### WHAT IS EXPECTED
From the records below, state how many lines hold the string "will", without any other text.

DATA UNDER STUDY Block Start

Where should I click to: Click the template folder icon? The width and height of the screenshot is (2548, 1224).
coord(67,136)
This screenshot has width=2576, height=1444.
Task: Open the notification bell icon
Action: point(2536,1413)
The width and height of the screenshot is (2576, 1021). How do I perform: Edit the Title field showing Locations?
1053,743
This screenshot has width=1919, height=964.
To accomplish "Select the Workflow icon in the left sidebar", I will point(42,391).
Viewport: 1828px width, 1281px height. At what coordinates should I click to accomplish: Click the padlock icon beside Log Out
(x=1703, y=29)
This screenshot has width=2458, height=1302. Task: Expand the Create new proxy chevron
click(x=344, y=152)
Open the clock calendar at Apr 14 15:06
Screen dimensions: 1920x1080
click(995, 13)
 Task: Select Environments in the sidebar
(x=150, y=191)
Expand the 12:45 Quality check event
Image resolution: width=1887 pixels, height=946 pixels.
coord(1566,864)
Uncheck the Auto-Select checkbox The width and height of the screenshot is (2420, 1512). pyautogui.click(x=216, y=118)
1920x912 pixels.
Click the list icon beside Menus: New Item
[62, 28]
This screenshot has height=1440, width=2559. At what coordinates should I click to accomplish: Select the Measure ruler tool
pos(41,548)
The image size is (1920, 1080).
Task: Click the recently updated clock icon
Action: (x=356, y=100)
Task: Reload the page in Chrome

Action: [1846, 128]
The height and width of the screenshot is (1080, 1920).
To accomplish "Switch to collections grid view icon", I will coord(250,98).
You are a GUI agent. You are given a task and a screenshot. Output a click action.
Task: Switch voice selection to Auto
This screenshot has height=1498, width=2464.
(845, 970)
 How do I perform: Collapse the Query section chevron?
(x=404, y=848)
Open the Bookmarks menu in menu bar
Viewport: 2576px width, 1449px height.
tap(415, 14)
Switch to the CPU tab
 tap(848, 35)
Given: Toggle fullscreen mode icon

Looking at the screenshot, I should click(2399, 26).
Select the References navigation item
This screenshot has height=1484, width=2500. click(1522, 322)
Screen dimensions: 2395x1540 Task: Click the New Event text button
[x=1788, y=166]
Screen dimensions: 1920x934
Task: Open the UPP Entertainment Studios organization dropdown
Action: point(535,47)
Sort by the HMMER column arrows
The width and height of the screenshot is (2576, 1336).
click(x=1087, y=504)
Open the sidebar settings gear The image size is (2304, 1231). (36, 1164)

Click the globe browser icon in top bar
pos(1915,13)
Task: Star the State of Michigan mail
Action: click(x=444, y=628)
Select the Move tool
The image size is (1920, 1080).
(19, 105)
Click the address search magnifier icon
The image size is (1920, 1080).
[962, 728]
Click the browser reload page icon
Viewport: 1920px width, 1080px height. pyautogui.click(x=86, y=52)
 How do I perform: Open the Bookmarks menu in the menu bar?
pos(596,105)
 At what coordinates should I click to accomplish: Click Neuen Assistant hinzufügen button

DATA UNDER STUDY Block End

### EXERCISE RESPONSE
2